**YOUR GOAL**
There should be no pictures in your answer, only an exact copy of the lines from the one with "You are a computer-use agent. Screen" through the end of the material.

════════════════════

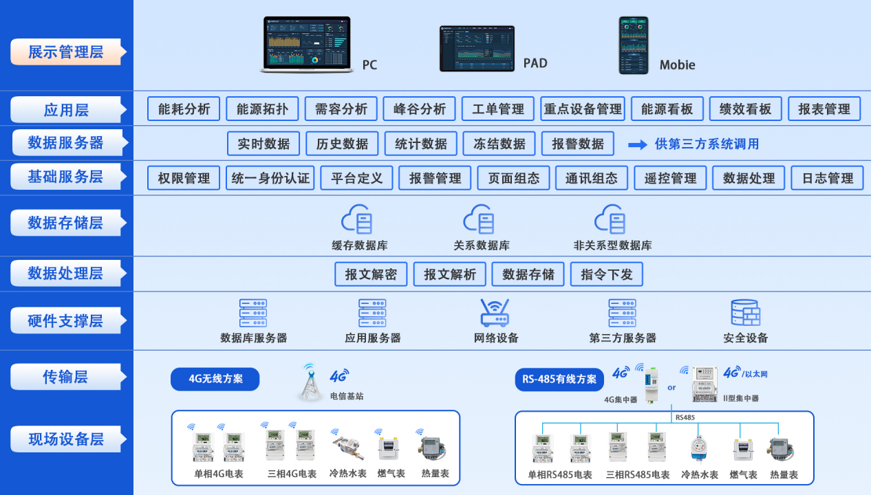Select the 数据库服务器 server icon
The width and height of the screenshot is (871, 496).
click(x=253, y=313)
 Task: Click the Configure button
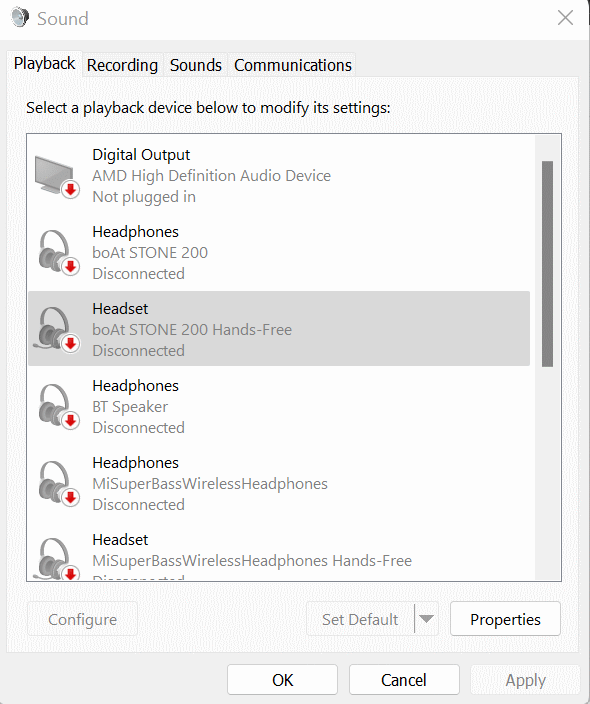point(82,619)
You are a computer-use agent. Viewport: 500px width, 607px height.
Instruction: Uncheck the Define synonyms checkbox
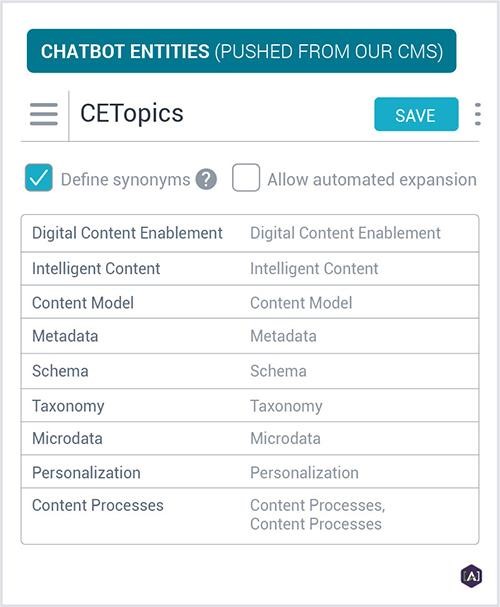click(x=39, y=178)
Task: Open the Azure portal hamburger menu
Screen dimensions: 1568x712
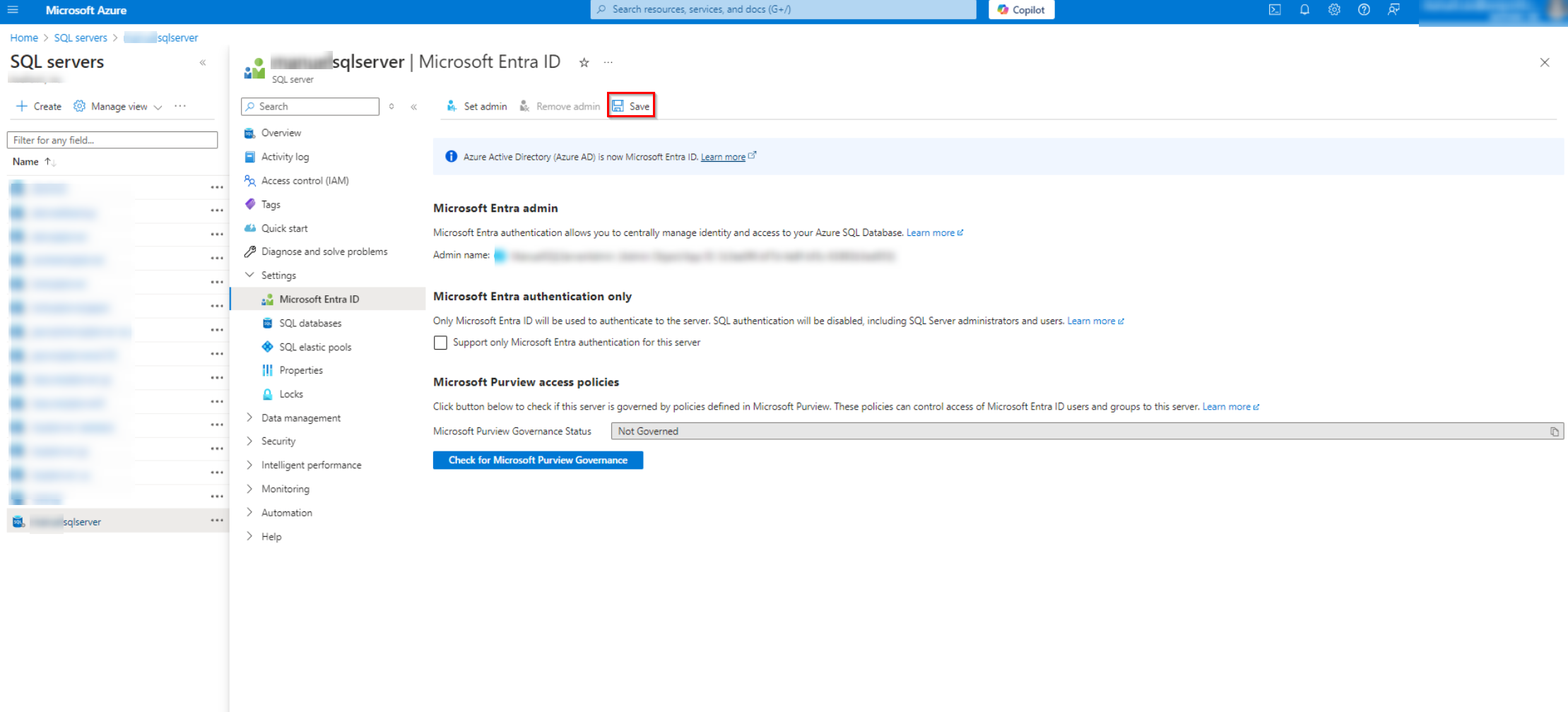Action: [13, 10]
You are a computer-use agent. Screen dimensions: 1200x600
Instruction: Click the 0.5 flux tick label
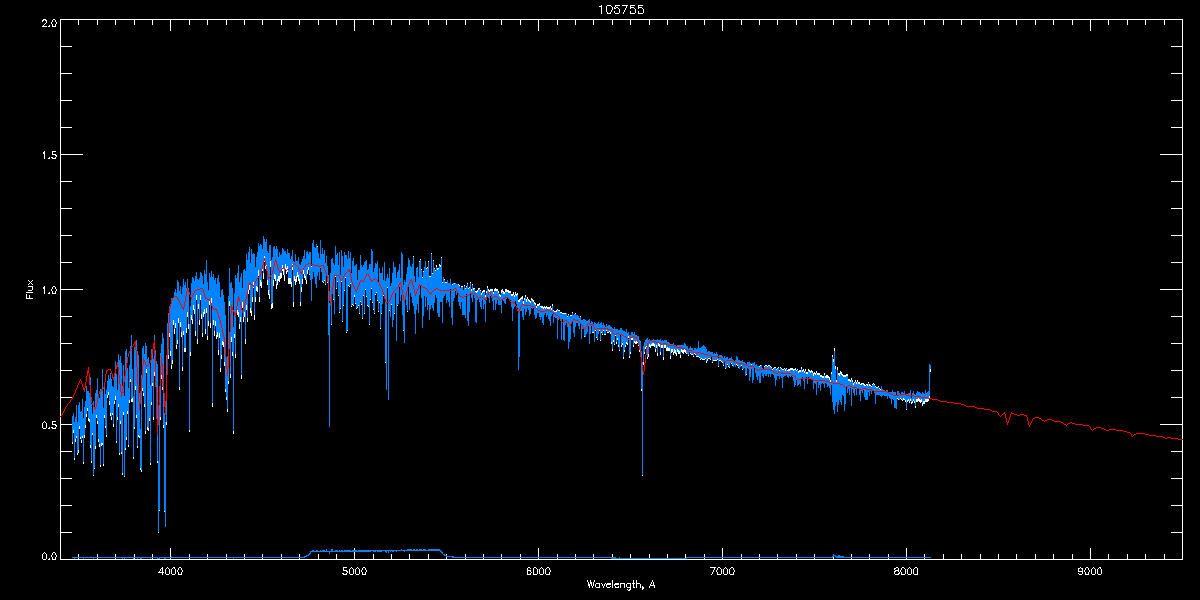47,424
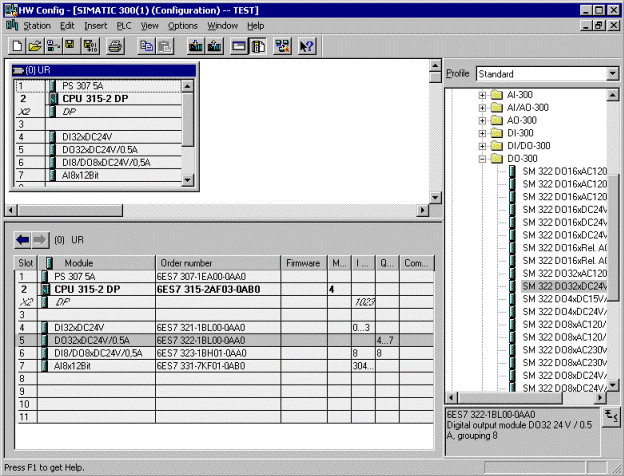Click the Firmware column header
This screenshot has width=624, height=476.
[303, 262]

════════════════════

**EXPECTED ANSWER**
You are a computer-use agent. Screen dimensions: 1200x600
Instruction: Click the 0.5 flux tick label
47,424
Click the Firmware column header
This screenshot has width=624, height=476.
[303, 262]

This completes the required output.